Top Tips to Protect Workers from Extreme Heat
We’ve established that the risks are there. Thankfully, there are a variety of ways to help protect employees from heat-related illness.
- Wear long sleeves. It might seem counterintuitive, but wearing long sleeves allows you to take advantage of your body’s natural cooling system—sweat. Lightweight fabrics in light colors are best since they absorb less heat than darker materials
- Don’t forget a hat. Not only do they protect your head from getting sunburned, they can also help create a bit of personal shade. Consider providing outdoor employees with large-brimmed hats
- Hydrate well and often. Drink about 5 to 7 ounces of water every 15 minutes, even if you aren’t thirsty. Electrolytes can also help replenish the minerals that you sweat out. Great sources of hydration include coconut water, lemon water, fruits and vegetables, nut butters, and salty foods
- Make healthy food choices. A healthy, balanced meal will provide the energy needed to get through a tough day. Need a snack? Grab a potassium-rich banana, which your body can use to help replenish itself and prevent dehydration
- Take frequent breaks. Provide a cool, shady spot for workers to take breaks. If possible, have portable fans available to circulate cooler air
- Adjust scheduling. Start work early to take advantage of the cooler times of the day. The hottest time of day typically exists during the early afternoon (1 to 3 pm), so try to plan the bulk of the work in the early morning hours or late evening
OSHA’s heat safety tool is a great app to help ensure worker safety on hot summer days. It takes the heat index (a combination of the temperature and humidity) into account to determine a risk rating. From there, the app provides users with precautions that they can take to mitigate their risk of heat stroke, heat exhaustion, and other HRIs. It also offers signs and symptoms to watch out for and provides guidance for both supervisors and workers.
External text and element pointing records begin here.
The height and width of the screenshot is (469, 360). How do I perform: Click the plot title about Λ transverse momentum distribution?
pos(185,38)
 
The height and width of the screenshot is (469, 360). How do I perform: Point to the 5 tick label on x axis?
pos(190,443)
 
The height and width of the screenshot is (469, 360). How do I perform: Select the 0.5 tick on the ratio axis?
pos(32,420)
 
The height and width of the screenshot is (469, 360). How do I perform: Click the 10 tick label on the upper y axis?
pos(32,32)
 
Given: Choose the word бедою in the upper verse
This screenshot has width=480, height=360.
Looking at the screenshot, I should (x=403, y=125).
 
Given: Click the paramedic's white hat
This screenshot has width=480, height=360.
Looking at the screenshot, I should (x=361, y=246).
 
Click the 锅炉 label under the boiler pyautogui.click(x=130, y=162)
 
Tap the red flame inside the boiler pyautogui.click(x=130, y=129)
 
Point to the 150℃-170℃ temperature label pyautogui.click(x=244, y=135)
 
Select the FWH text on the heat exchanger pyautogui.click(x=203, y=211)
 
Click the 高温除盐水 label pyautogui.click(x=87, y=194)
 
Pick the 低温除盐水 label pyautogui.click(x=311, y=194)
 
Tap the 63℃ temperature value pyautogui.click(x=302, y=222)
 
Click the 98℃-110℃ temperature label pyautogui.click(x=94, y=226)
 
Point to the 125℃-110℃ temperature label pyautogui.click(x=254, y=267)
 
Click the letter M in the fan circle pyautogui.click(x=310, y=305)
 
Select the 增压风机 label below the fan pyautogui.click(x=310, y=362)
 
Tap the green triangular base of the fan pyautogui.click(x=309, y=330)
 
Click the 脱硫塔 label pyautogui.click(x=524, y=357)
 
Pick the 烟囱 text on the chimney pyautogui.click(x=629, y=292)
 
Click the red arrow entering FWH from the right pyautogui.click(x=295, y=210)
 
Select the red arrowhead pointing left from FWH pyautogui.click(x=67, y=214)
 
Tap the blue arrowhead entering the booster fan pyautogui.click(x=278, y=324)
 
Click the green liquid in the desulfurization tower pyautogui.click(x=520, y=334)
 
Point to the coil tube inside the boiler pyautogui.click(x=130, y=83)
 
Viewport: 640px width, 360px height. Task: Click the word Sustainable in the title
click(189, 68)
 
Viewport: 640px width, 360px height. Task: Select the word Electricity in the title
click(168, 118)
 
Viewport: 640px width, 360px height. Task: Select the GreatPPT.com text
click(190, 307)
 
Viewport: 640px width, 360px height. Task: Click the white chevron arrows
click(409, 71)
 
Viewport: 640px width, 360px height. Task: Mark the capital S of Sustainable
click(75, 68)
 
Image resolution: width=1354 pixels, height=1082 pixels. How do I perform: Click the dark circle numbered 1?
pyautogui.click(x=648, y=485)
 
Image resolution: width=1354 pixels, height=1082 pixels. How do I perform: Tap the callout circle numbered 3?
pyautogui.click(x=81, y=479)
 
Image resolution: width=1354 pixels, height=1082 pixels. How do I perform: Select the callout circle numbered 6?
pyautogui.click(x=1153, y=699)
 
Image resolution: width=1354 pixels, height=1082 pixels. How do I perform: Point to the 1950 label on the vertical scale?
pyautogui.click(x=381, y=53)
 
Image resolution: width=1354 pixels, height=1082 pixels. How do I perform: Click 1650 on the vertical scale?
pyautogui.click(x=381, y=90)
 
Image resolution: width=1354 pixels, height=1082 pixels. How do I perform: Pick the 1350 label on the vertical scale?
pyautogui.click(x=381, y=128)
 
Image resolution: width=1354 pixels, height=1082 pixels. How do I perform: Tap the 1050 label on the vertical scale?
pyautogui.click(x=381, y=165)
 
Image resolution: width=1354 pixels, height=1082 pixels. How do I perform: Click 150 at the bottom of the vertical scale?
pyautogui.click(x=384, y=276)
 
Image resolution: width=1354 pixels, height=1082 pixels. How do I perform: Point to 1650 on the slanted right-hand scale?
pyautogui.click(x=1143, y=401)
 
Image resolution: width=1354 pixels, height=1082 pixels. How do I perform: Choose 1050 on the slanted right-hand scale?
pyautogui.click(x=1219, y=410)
|Free Download: Hot Weather Survival Guide|
It’s Not Just Good Practice—It’s the Law
While some workplace safety hazards can be eliminated, the hot summer weather is not one of them. Extreme heat is to be expected during the summer months and employees will always be vulnerable to heat-related illnesses.
Under OSHA regulation, employers are responsible for providing workplaces that are free of known safety hazards—this includes protecting workers from the dangers of extreme heat. Having a complete heat illness prevention program in place is one of the best ways to mitigate the risks.
If you’re an employer or safety manager with employees working on asphalt, make sure you and your workers know the symptoms of heat stress, how to prevent heat-related illnesses, and what to do in case of an emergency. By providing the right safety equipment, education, and training, you can rest easy knowing that your workers are safe in those dog days of summer.